A ceux qui s’alarment de la baisse du niveau de mathématiques, la suite prouve que les trous dans la raquette de l’Éducation nationale en la matière ne datent pas d’hier. En effet, Frédéric Boccaletti est né en 1973. Il affirme aux forces de l’ordre que les coups de feu ont été tiré « en l’air ». Cela laisse perplexe les policiers chargés de l’enquête lorsqu’ils découvrent les impacts de balle : à 1m60 et 1m20 du sol. A hauteur d’homme donc. Pour la médaille Fields, c’est raté, direction la prison

Jugé coupable de « violence en réunion avec arme », Frédéric Boccaletti écope d’un an de prison dont 6 mois ferme

Être une menace pour la sécurité de ses concitoyens n’est cependant pas un motif pour stopper une ascension politique au sein d’un parti fondé par d’anciens SS. En 2006, il ouvre une librairie nommée Anthinéa, en hommage à Charles Maurras. Les ouvrages en rayon sont sobrement qualifié par le Point « sulfureux ». Comprenez : révisionniste voir négationniste (quoi de plus normal pour un fan de Jean-Marie Lepen et ses « détails de l’histoire »). Bref antisémite.

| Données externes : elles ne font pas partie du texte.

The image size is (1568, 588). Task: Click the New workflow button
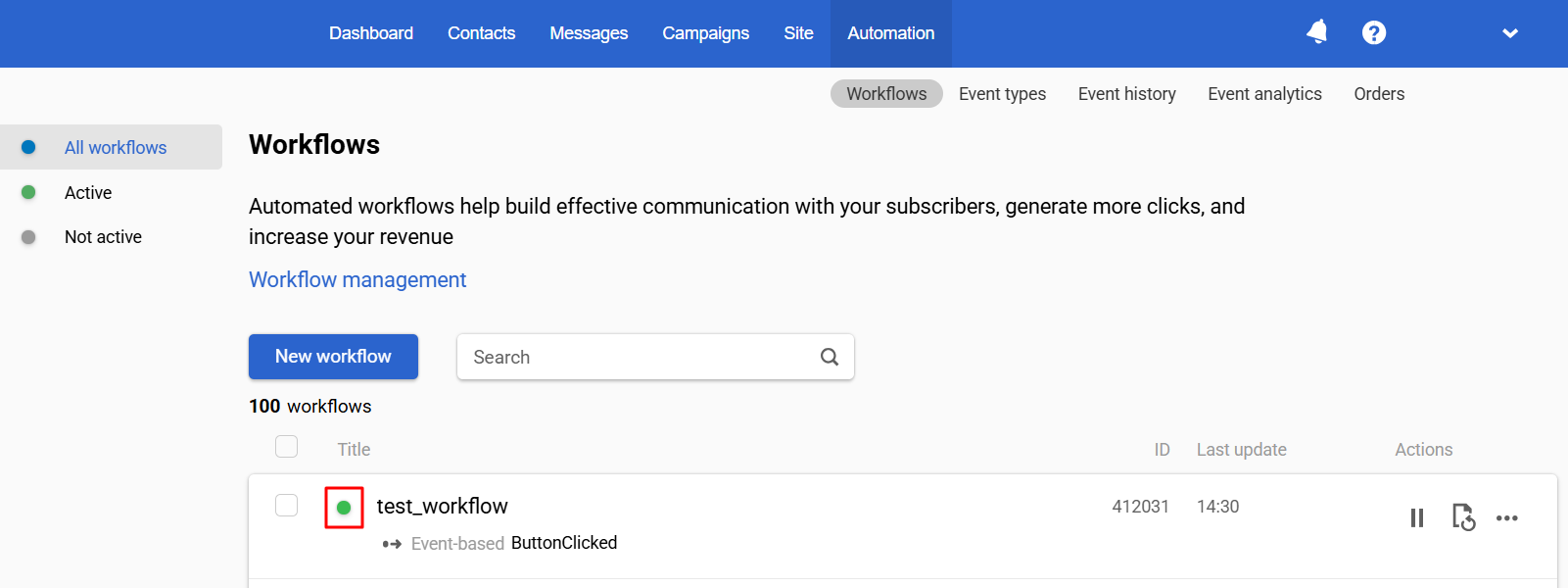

En 2008, Frédéric Boccaletti invite dans sa funeste boutique Eric Delcroix, avocat du gratin néo-fasciste de ce pays et condamné pour contestation de crime contre l’humanité. La même année, le violent libraire varois est réintégré au FN, le parti a sans doute jugé qu’il ne pouvait plus se priver d’un tel atout.

En 2013, le sympathique militant d’extrême droite révèle un autre pan de sa joyeuse idéologie. Sans surprise, on le retrouve dans les cortèges homophobes de la Manif pour Tous aux côtés de Nick Griffin, figure du négationniste de l’autre côté de la Manche et proche de David Duke, responsable du Ku Klux Klan (antisémites de tous les pays, unissez-vous…).

Menace pour la sécurité un jour, menace pour la sécurité toujours

Telle semble être la devise de « l’homme fort du parti Marine Le Pen dans le Var« . 17 ans après sa première condamnation Frédéric Boccaletti récidive. En 2017, il est candidat pour la première fois aux élections législatives pour le parti qui porte encore le nom de Front National. Le 7 juin au marché de Sanary, une opposante a le malheur d’oser un acte terrible : distribuer des journaux informant les électeurs et les électrices de son parcours judiciaire. Comme elle n’a pas eu la présence d’esprit d’assurer sa sécurité par plusieurs gardes du corps, la violence frontiste se déchainent. Le Point rapporte que « la blessée a dû être transportée aux urgences par les pompiers. »

Faut-il s’étonner de tels agissements lorsqu’on sait que Frédéric Boccaletti a chargé Philippe Vardon, ex-skinhead de la « formation à la pratique politique » ? Ou faudrait-il plutôt s’étonner des petits arrangements du parti présidentiel avec un parti qui constitue, depuis sa création, une menace pour sécurité de la démocratie ?

Participer au débat d’idées doit pouvoir se faire en toute sécurité. L’activité des militants politiques est le coeur battant de la démocratie. Les personnes qui font peser un danger sur leur pratique sont donc une menace pour la démocratie. Frédéric Boccaletti est un homme violent et condamné pour cela. Marine Le Pen l’a choisie pour représenter son parti alors qu’elle avait certifié qu’elle ne arrêtait de donner l’investiture RN à des repris de justice. Marine Le Pen ment toujours plus fort. Frédéric Boccaletti est un danger de plus pour la démocratie en France. Et Macron ferme les yeux car il a besoin d’eux pour se maintenir au pouvoir et tenter appliquer jusqu’au bout son programme de saccage social.